How Aquatic Worms Sweep Sand Into Neat Piles — And What Robots Reveal About the Physics
Lead image: JuanCarlosPalauDiaz / Shutterstock

The study, published in Physical Review X, shows that two species of aquatic worms—Lumbriculus variegatus and Tubifex tubifex—sweep loose sand into organized piles by undulating their flexible, segmented bodies. Researchers reproduced the effect with a filamentous robot made of linked microbots and confirmed the dynamics with simulations. The key factors are activity and flexibility: longer, more pliable filaments sweep particles over wider areas and form larger clusters. The work points to potential applications in soft robotics and decentralized materials handling.

What happens when an aquatic worm is placed in a shallow dish of sand? According to a new study in Physical Review X, two species of tiny aquatic worms naturally sweep loose sand into organized heaps simply by undulating their flexible bodies.

The animals and the observation

The research team — from Georgia Tech, the University of Amsterdam and Sorbonne University — examined the behavior of two very slender, segmented species, Lumbriculus variegatus and Tubifex tubifex. Adults of these species reach roughly 8 inches (≈20 cm). Each body segment contains its own muscles, giving the worms pronounced flexibility and the ability to generate complex undulations. While the animals moved through fine sand, the researchers noticed that their motion consistently reorganized the substrate into piles and clusters. Because these worms lack centralized brains, the effect is not a deliberate "tidying" but an emergent consequence of their movement and body mechanics.

Robotic mimicry and mathematical tests

To probe the mechanism, the team built a filamentous robot: self-propelled microbots connected by flexible rubber links to reproduce the worms' undulating motion. They also ran mathematical simulations of an active filament moving among passive particles in a confined arena. Both the physical robot and the simulations reproduced the animals' sand-sweeping behavior.

"It is fascinating to see how living worms can organize their surroundings just by moving," said Antoine Deblais of the University of Amsterdam. "Their activity and flexibility alone are enough to collect particles and reshape their environment," added Saad Bhamla of Georgia Tech.

Key ingredients and trends

The experiments and simulations identified two essential ingredients for the sweeping mechanism: activity (self-driven undulation) and flexibility (a segmented, pliant body).
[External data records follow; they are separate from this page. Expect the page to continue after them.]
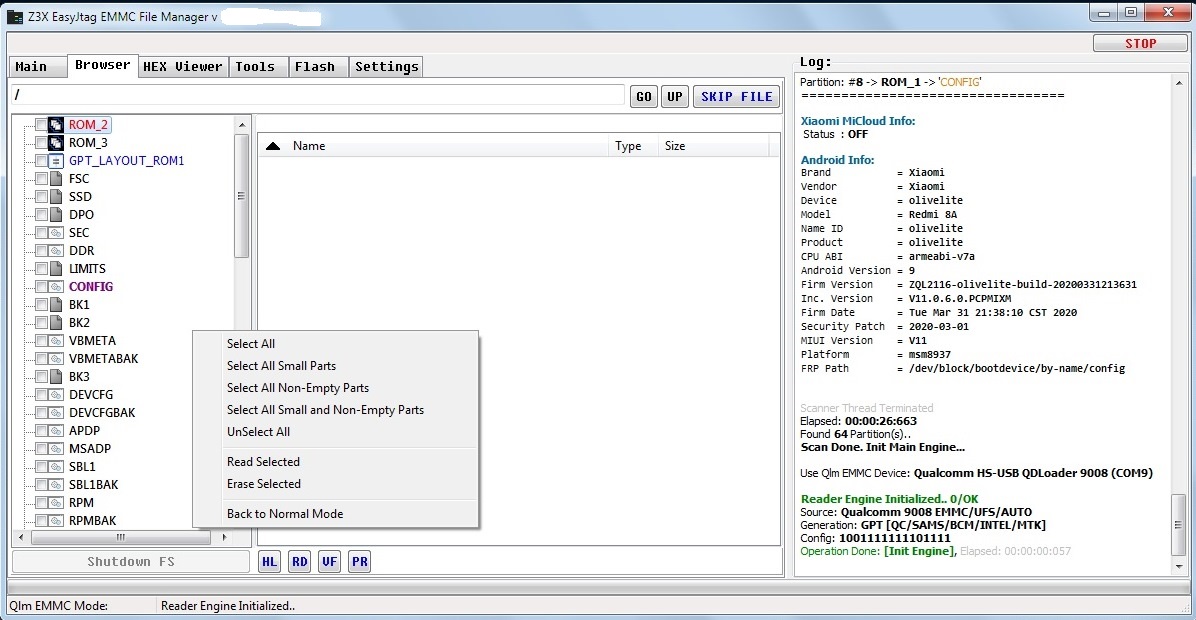Image resolution: width=1196 pixels, height=620 pixels.
Task: Choose Select All Non-Empty Parts
Action: [298, 388]
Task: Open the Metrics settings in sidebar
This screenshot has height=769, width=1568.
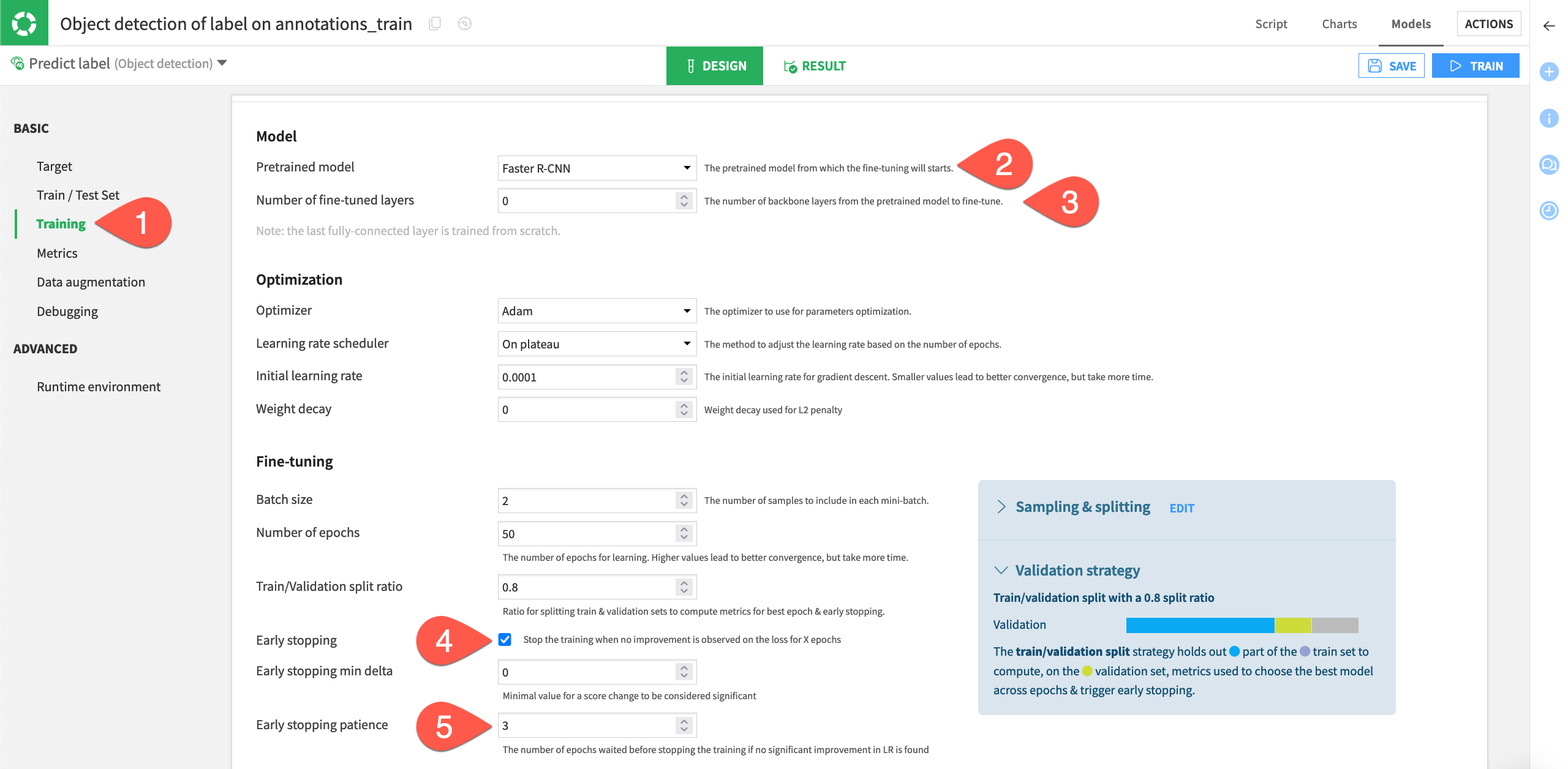Action: tap(57, 253)
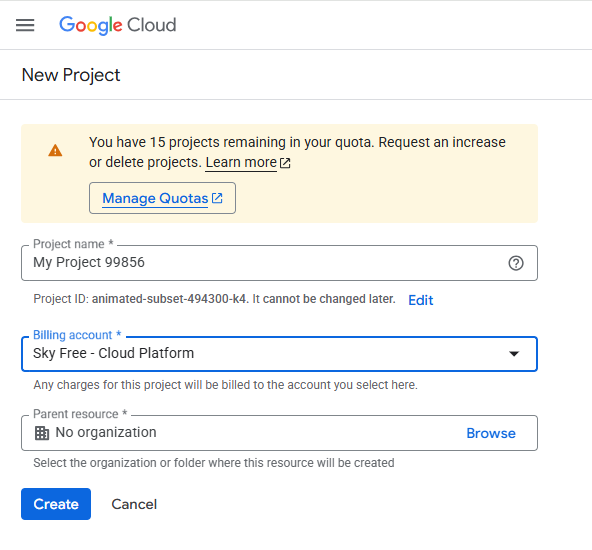This screenshot has height=550, width=592.
Task: Click the external link icon after Learn more
Action: 285,163
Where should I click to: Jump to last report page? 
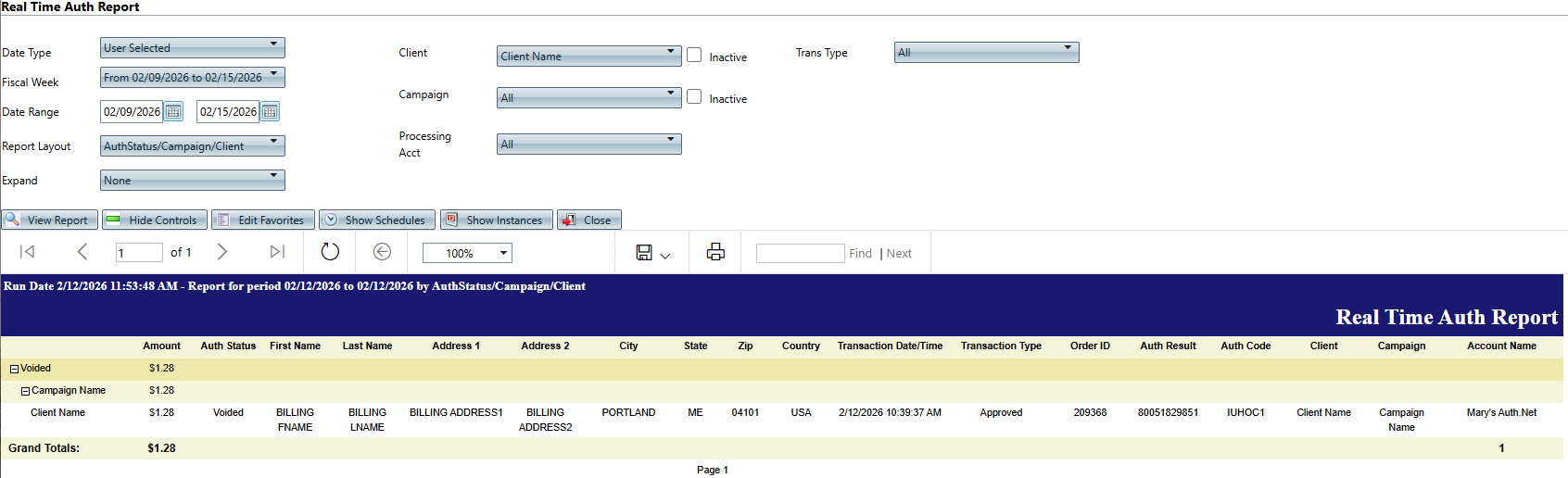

The team found clear trends:

  • More flexible filaments sweep particles from a larger area.
  • Longer, more pliable filaments produce larger, denser sand clusters than shorter or stiffer ones.
  • The collective effect arises without centralized control; simple local motion of the filament is sufficient to aggregate particles.

Implications

These results bridge biological observation and engineered systems. They suggest that simple, decentralized motion in flexible structures can be harnessed in soft robotics and materials-handling applications to gather, sort, or reorganize granular matter. The findings also contribute to our understanding of how simple organisms can create large-scale environmental structure through purely mechanical interactions.

Originally reported in Nautilus; study published in Physical Review X.